Aug 12, 2019Media releases News


12 August 2019

Disused rail lines in regional areas throughout the state are a goldmine waiting to be used – particularly during times of drought, rail workers say.

Rail, Tram and Bus Union NSW Secretary, Alex Claassens, said a move by Southern Shorthaul Railroad (SSR) to start carting water by train between Centennial Coal’s Charbon and Airlie mines near Lithgow should be seen as a wake-up call to other areas.

Trains carrying 725,000 litres of water a day are being used on the 40km route between the two mines.

“There are disused rail lines in many parts of the state that are begging to be reopened or, at a minimum, properly preserved,” Mr Claassens said.

“The SSR example in regional NSW is a great one. Transporting water between sites by train is not only helping drought affected areas, but it’s also creating jobs.

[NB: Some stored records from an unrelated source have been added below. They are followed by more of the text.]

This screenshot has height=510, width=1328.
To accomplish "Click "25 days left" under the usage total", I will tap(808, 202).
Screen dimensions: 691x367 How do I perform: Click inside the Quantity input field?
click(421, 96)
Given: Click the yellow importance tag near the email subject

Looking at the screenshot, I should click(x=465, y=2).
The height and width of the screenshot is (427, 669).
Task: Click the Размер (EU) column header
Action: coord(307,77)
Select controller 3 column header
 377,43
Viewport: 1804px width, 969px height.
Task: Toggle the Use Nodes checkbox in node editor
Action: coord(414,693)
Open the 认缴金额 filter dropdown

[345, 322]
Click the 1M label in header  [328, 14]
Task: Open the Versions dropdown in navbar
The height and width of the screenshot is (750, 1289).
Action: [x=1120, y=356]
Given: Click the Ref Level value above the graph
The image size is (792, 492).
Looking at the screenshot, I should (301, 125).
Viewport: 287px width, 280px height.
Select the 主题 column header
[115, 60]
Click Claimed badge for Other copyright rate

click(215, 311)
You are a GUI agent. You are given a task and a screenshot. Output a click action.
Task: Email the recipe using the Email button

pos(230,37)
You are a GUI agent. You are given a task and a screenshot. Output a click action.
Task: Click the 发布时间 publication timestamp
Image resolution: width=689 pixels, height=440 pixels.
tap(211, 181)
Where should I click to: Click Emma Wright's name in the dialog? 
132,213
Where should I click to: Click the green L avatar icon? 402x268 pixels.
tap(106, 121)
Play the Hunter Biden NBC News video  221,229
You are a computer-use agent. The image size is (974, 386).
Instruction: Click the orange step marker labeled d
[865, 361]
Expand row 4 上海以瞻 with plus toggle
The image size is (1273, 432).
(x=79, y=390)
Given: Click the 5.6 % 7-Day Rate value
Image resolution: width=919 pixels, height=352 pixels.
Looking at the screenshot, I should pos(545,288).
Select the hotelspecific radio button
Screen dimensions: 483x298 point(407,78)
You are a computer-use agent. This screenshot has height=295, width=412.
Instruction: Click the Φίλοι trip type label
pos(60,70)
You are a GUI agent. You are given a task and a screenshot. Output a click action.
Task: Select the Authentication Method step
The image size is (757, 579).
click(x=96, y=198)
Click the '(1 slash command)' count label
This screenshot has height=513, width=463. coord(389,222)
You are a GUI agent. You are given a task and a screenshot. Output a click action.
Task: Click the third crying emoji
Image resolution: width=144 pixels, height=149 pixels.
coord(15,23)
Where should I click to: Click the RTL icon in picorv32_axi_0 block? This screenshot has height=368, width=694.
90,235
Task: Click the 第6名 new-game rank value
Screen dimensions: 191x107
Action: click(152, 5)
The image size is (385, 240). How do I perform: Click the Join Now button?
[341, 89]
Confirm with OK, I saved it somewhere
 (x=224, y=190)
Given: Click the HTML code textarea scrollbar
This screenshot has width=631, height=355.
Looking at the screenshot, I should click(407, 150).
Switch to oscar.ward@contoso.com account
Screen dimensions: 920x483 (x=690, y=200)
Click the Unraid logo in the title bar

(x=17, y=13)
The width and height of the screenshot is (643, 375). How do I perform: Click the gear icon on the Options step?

“Rail is a much better alternative to road for a myriad of reasons. There’s little doubt the smartest and safest way of transporting goods.

“There are debates raging in a many communities at the moment about what to do with disused rail lines.

“Reopening disused lines such as the Blayney to Demondrille line, the Armidale to Tenterfield line, Casino to Murwillumbah line, and the Rylstone to Mudgee line make complete sense.

“We also need to be preserving other disused rail corridors to ensure that future governments have the option of restoring rail services.

“What’s clear is that rail trails should be developed only as temporary measures, to ensure rail corridors and infrastructure are protected and used productively until such time as rail services can be restored.

“Particularly at the moment, when our regional communities are being hit hard by drought and unemployment, we’ve got to start looking at smarter ways of doing things and rail is often the answer.

“Our governments should be looking at rail as a realistic, sensible solution for assisting drought-affected businesses and communities; getting trucks off our roads; and boosting employment.”